I want to take security more seriously.

So, off to the races it was. I installed Void Linux with LUKS disk encryption. A few months later, I also bought a YubiKey. I now want to show you all the steps I took to set it up.

Installation of Basic Packages

I first installed some packages that seemed to be related:

xbps-install u2f-hidraw-policy gnupg2-scdaemon ykpers yubikey-manager pcsc-ccid pcsclite

After that, I enabled the pcscd service:

ln -sv /etc/sv/pcscd /var/service

PAM

This is the easiest part. Configuring PAM allows you to use sudo, swaylock, (insert your favourite greeter here), and a lot of other programs that normally want your password.

I mostly followed the Gentoo Wiki here.

First, install pam_u2f:

xbps-install pam-u2f

Then, to use the pam_u2f module, enable it for system-auth by adding the following to the top of /etc/pam.d/system-auth:

auth   sufficient   pam_u2f.so   cue

If you want to require a YubiKey, replace sufficient with required.

Adding the YubiKey

First create the directory and then generate the key file:

mkdir -p ~/.config/Yubico
pamu2fcfg > ~/.config/Yubico/u2f_keys

Note that you have to touch the key in the second step!

Most applications should already work by now, but for me, sudo didn’t.

Sudo

For some reason, on Void Linux, sudo does not seem to use the global PAM configuration.
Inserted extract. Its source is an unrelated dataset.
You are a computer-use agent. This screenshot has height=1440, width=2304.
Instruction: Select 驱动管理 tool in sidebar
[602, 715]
You can change that by replacing the contents of /etc/pam.d/sudo with the following:

#%PAM-1.0
auth   substack   system-auth

Disk Encryption / LUKS

Warning: This method is a really bad and ugly solution. I do not take any responsibility for any potential loss of data.
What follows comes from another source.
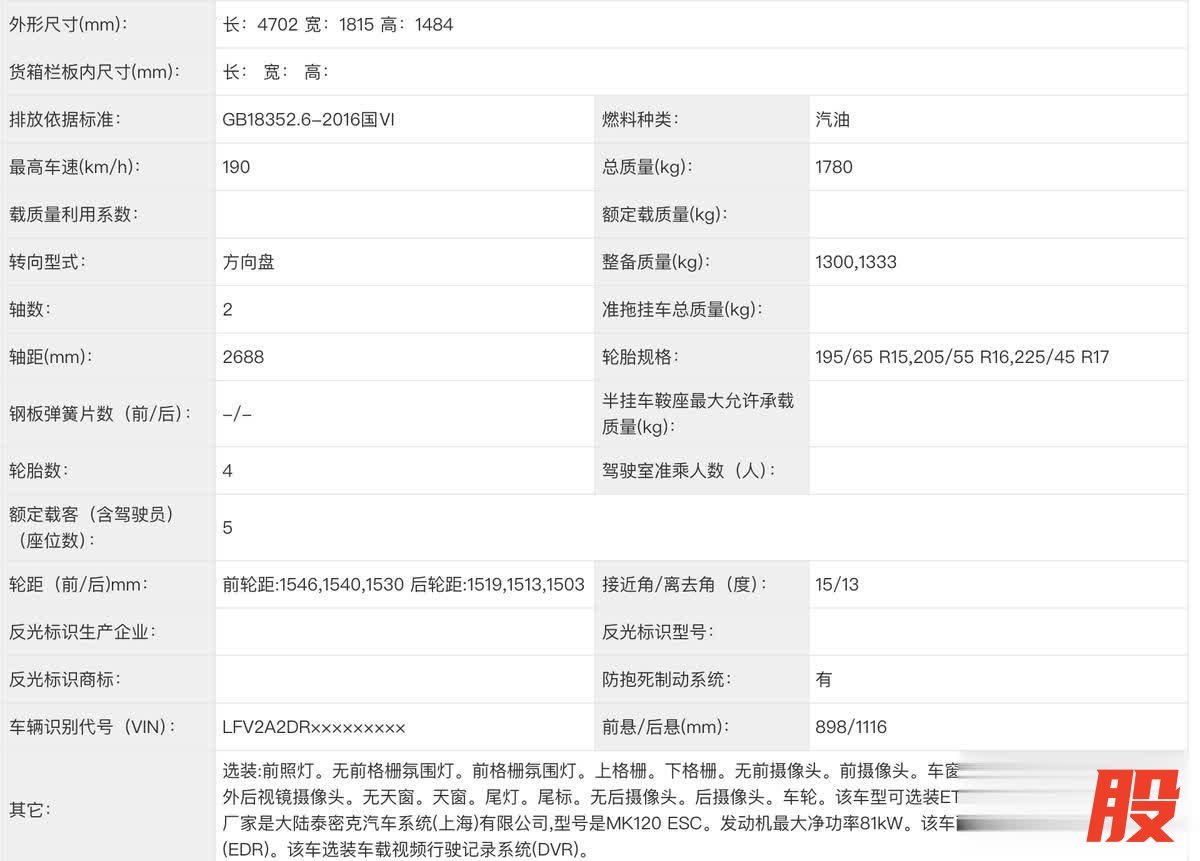Select the tire specification value 195/65 R15
1200x861 pixels.
pyautogui.click(x=858, y=357)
This is where I really struggled. According to the Arch Wiki, I can just use the yubikey-full-disk-encryption package to enroll my key. But of course, that package did not exist in the Void repos. So I looked at its source code, only to find out that it is pretty Arch-dependent.

Later, I stumbled upon Clevis Extra Pins, which provided a Clevis integration for YubiKeys. First, I downloaded the two scripts from the repo to /usr/bin and made them executable:

wget -O /usr/bin/clevis-encrypt-yubikey https://github.com/anatol/clevis-extra-pins/raw/refs/heads/main/clevis-encrypt-yubikey
wget -O /usr/bin/clevis-decrypt-yubikey https://github.com/anatol/clevis-extra-pins/raw/refs/heads/main/clevis-decrypt-yubikey
chmod +x /usr/bin/clevis-encrypt-yubikey /usr/bin/clevis-decrypt-yubikey

I then tried to encrypt some data:

clevis encrypt yubikey '{"slot":"2"}' <<< 'hello, world'

But quickly noticed something: I forgot to configure the second slot:

ykpersonalize -2 -ochal-resp -ochal-hmac -ohmal-lt64

Then I ran into another problem: The sha3-256sum command does not exist on Void Linux, so I replaced it with the normal sha256sum:

sed -i 's/sha3-256sum -x/sha256sum/g' /usr/bin/clevis-encrypt-yubikey
sed -i 's/sha3-256sum -x/sha256sum/g' /usr/bin/clevis-decrypt-yubikey

Now I was able to encrypt data using my YubiKey and Clevis. Yay! So I bound my YubiKey to my LUKS drive:

clevis luks bind -d /dev/sdX yubikey '{"slot":"2"}'

But there was just one problem: the initramfs.

Dracut

Dracut is Void Linux’s default initramfs. It runs early userspace tasks like mounting the root filesystem. I wanted Dracut to decrypt my drive using Clevis.

Thankfully, there already was a Clevis hook for Dracut, so I just had to make one for the YubiKey pin. I wrote the following to /usr/lib/dracut/modules.d/60clevis-pin-yubikey/module-setup.sh:

#!/bin/bash

depends() {
    echo clevis
    return 0
}

install() {
    inst_multiple ykchalresp xxd sha256sum jose
    inst_libdir_file libusb-1.0.so.0
    inst clevis-decrypt-yubikey
}

After that, I reconfigured the initramfs and rebooted:

xbps-reconfigure -xf linux

Now it finally worked! I was able to decrypt my drive using my YubiKey.